Researchers Catch Cyber-Espionage Groups After Hackers Infect Their Own Systems

A cyber-espionage group who is believed to be tied to the Iranian Government, and has targeted over 1,600 defense officials, diplomats, researchers, journalists and more, may have just landed themselves in their own hacking trap. The group known as “Rocket Kitten” has been going since 2014, and for quite some time, their attacks have been analyzed by security teams trying to not only track them down, but to also prevent further security breaches. However, a team of researchers at Check Point Software Technologies caught a lucky break when they obtained access to the attacker’s command-and-control server.

It’s reported that Rocket Kitten is not very sophisticated, but rather persistent with their attacks. Using social engineering and phishing attacks to infect targets with malware. Researchers say the team left a major weakness in their infrastructure, allowing them to extract messages between members of the hacking group, as well as a list of over 1,600 intended victims in Saudi Arabia, the U.S., Iran, the Netherlands and Israel, that were targeted between August 2014 and 2015.

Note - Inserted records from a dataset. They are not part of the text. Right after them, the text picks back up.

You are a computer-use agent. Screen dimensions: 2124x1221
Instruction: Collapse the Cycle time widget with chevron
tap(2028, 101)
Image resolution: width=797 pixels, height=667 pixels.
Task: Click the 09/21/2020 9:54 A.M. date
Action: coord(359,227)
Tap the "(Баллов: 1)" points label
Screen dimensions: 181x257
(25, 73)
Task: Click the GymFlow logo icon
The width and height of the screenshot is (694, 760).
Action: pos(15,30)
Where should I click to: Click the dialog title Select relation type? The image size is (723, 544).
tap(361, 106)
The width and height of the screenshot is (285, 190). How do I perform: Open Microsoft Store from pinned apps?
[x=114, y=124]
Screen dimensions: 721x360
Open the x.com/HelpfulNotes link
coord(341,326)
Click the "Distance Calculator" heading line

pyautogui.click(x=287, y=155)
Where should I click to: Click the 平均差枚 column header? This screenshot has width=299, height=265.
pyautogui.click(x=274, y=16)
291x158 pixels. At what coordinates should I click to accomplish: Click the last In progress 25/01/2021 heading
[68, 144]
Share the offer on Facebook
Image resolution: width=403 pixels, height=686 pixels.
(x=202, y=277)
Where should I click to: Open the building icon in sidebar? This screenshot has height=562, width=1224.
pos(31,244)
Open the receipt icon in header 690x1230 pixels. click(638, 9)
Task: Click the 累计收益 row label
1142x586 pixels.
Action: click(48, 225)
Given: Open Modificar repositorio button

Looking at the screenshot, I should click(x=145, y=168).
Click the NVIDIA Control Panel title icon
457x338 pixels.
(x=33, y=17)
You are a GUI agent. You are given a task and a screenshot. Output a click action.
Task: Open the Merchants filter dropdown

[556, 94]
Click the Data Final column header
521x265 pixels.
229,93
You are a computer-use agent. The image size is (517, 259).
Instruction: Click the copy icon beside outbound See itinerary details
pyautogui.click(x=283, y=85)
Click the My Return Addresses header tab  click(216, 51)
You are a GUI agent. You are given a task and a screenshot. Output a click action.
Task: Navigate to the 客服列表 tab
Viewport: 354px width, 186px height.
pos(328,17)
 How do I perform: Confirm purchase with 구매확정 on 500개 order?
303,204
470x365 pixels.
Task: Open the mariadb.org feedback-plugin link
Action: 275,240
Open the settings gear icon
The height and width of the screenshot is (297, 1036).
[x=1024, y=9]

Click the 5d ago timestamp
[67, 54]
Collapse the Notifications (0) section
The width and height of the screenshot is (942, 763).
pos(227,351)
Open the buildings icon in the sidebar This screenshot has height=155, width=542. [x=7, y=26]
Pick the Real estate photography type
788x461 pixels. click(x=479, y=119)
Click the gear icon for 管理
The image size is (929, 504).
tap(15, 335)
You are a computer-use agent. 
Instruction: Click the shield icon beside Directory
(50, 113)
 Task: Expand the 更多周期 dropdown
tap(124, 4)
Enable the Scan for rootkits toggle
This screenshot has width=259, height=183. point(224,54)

“It seems that the attackers did not take into consideration the possible compromise of their own command-and-control server and have infected their own computers with their custom keylogger-type malware, most likely for testing purposes.” reported CIO

By infecting their own computers with the malware they’ve been using to attack others, researchers believe they have been able to identify an Iranian software engineer who developed the tools for Rocket Kitten.